Exercise data —

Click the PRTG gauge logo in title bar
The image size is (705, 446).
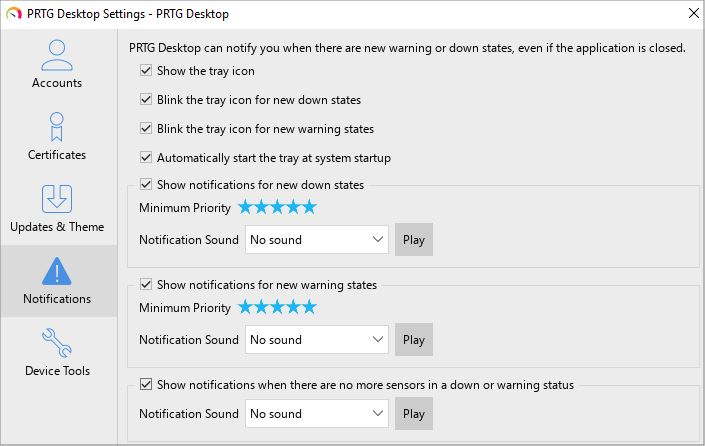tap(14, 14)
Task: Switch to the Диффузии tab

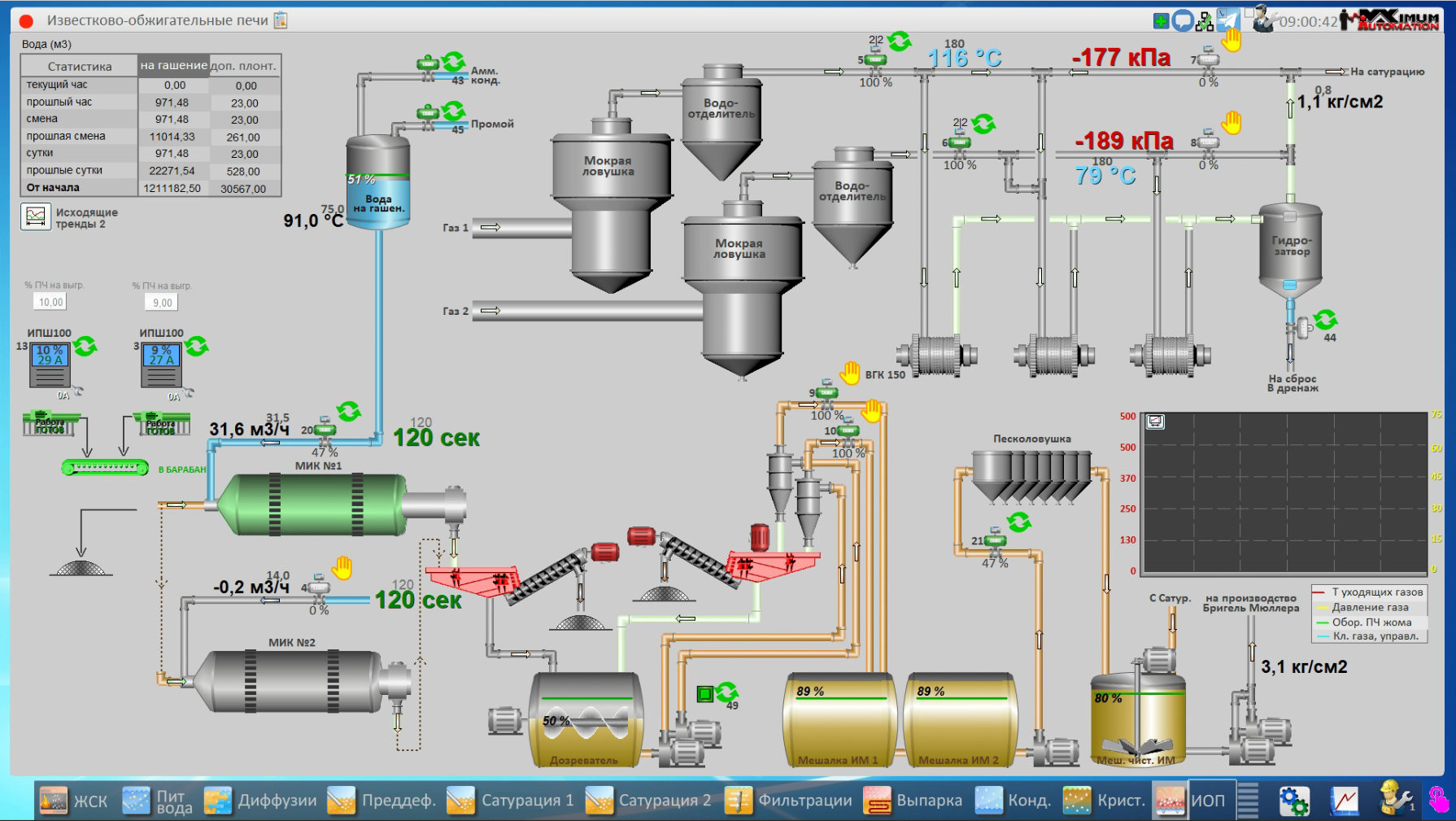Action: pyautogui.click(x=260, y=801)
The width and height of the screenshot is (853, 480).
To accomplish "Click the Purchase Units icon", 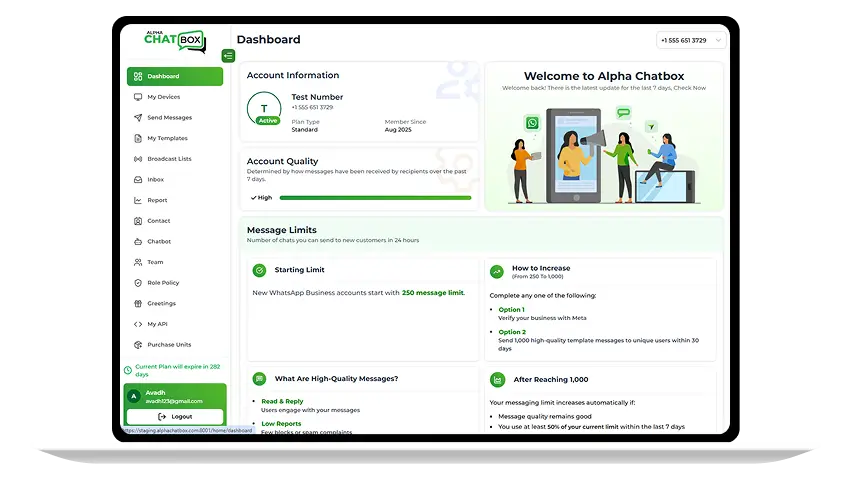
...
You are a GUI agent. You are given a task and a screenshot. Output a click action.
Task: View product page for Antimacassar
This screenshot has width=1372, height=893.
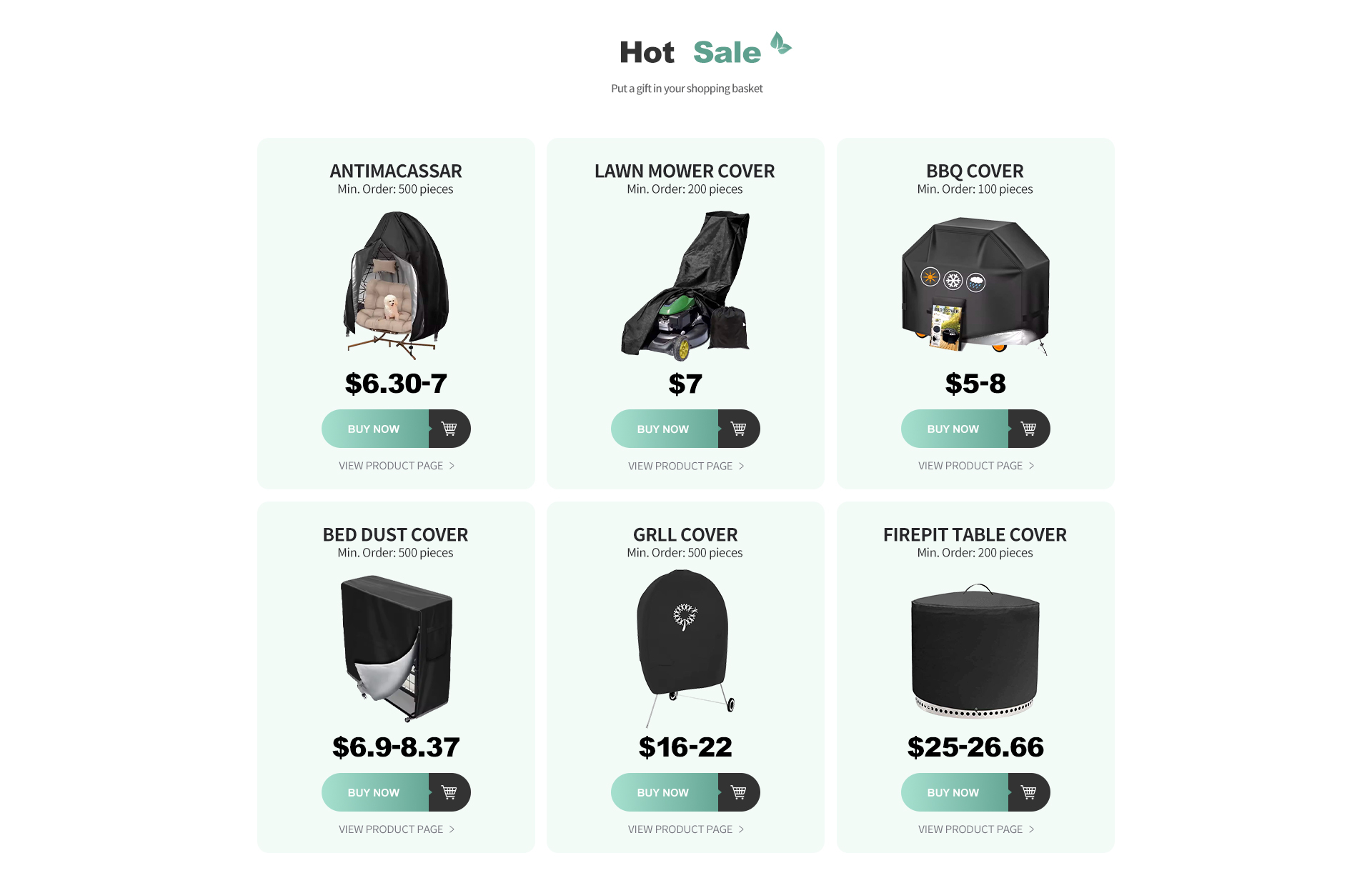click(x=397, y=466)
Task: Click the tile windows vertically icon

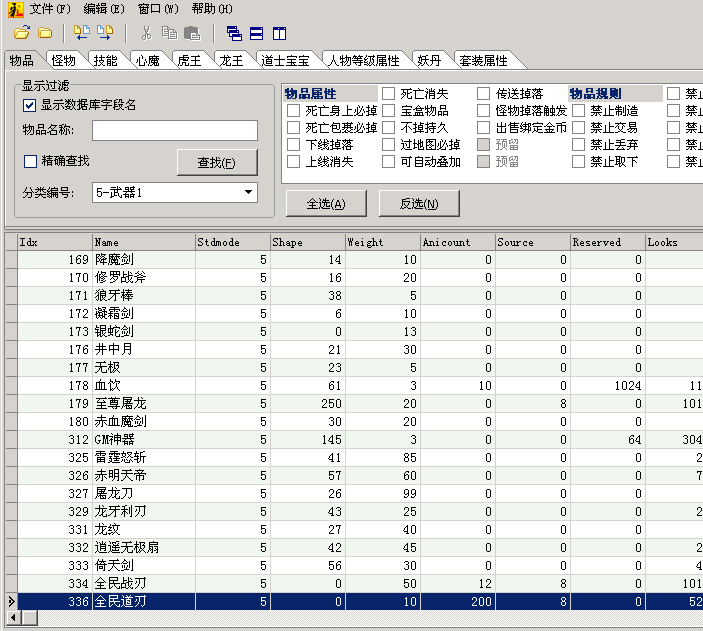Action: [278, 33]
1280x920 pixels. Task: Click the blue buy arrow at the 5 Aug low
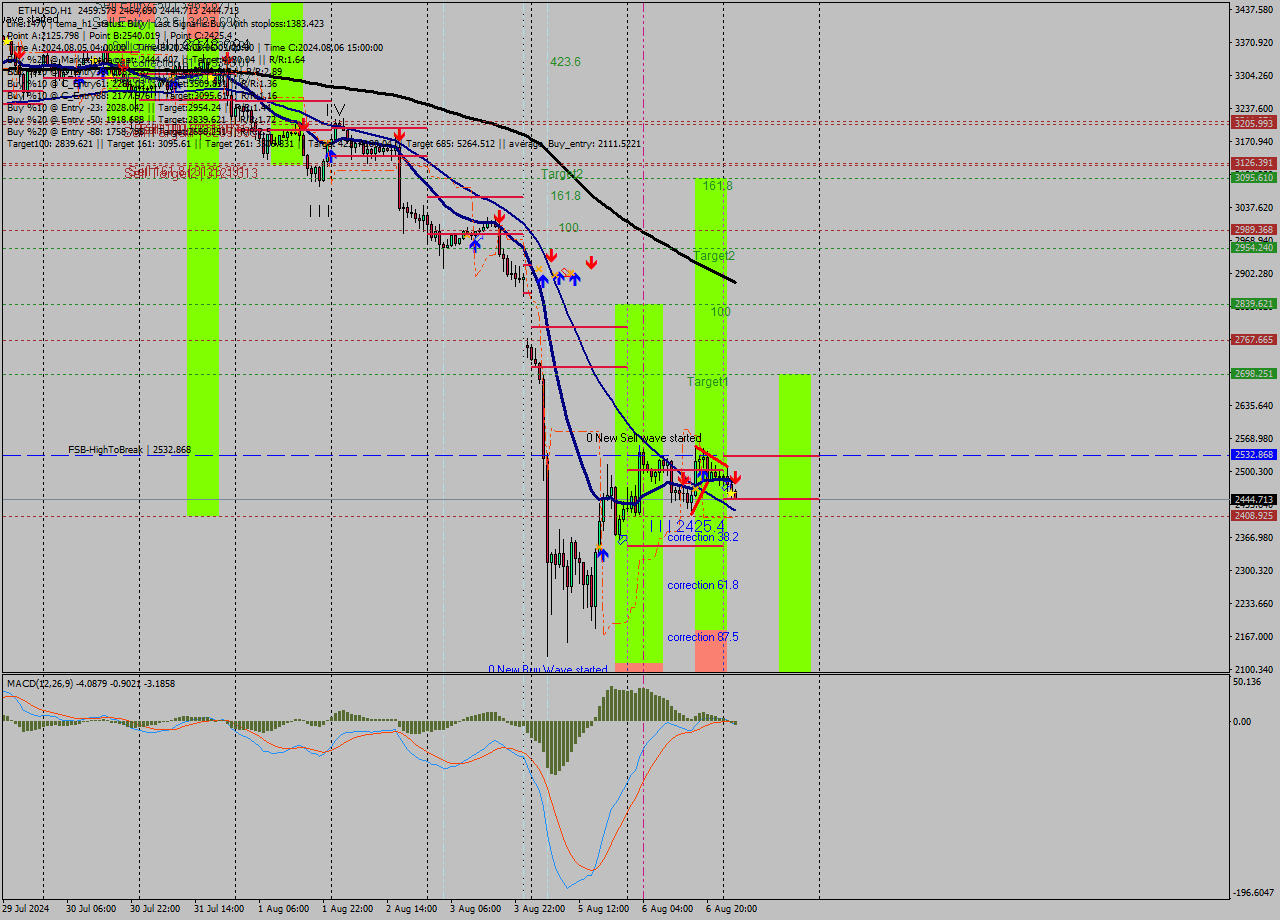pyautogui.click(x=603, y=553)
...
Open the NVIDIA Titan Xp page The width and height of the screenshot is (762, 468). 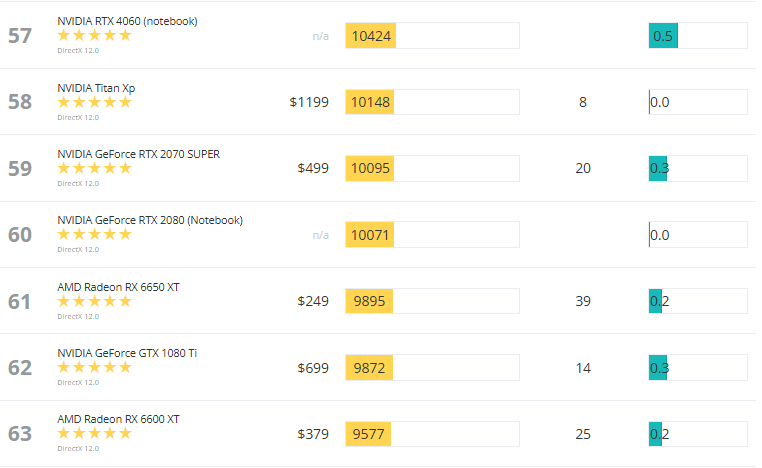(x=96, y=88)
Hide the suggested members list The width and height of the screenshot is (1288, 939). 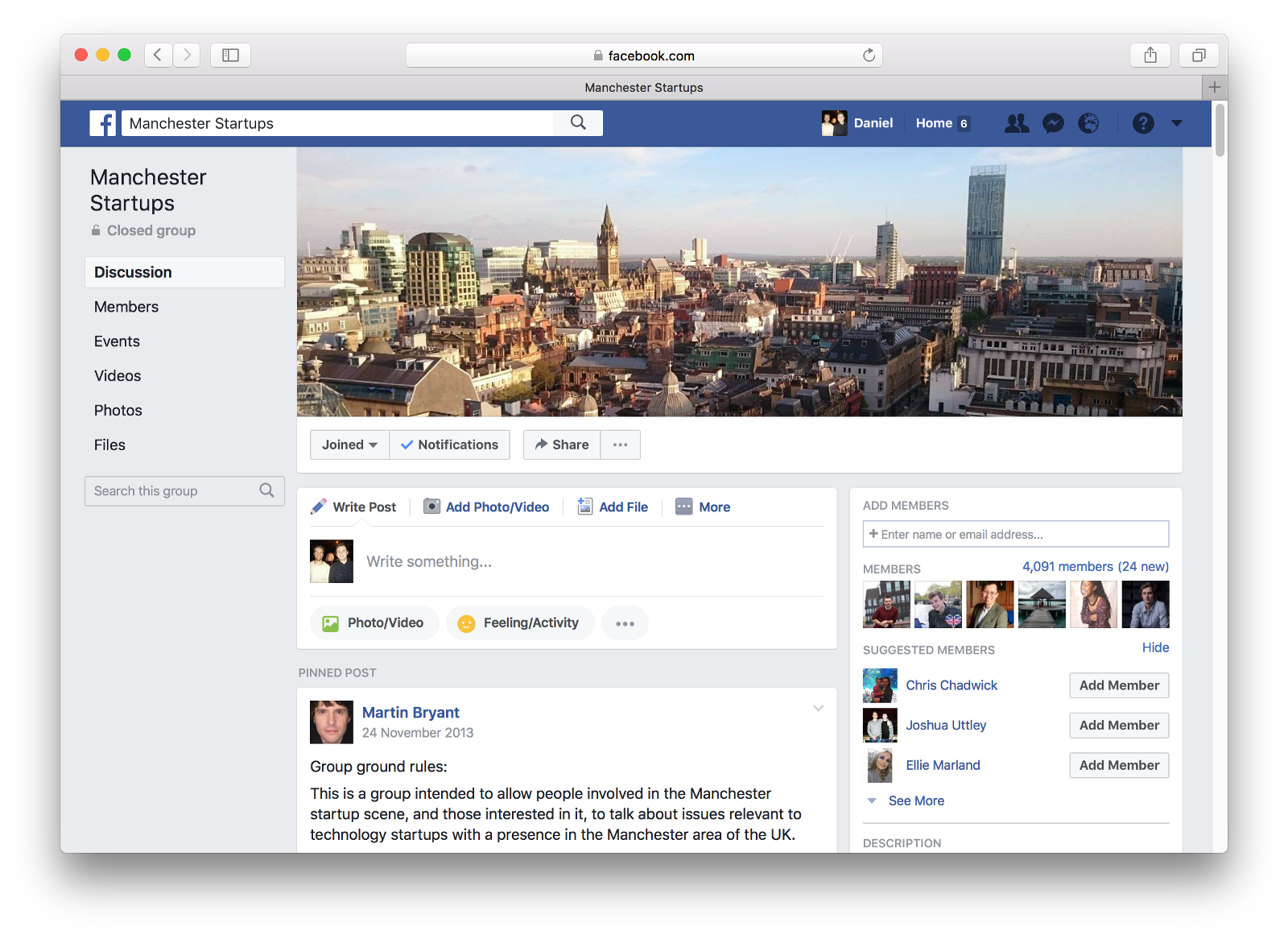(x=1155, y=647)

Assignment —
Since the pictures are not part of the copy, please transcribe only the lines above from the one with "Click the PRTG gauge logo in title bar" through the one with "the Purchase Units", exactly and with both ends.

Problem solution —
Click the PRTG gauge logo in title bar
The image size is (705, 446).
tap(14, 14)
Task: Switch to the Диффузии tab

Action: pyautogui.click(x=260, y=801)
The width and height of the screenshot is (853, 480).
To accomplish "Click the Purchase Units icon", 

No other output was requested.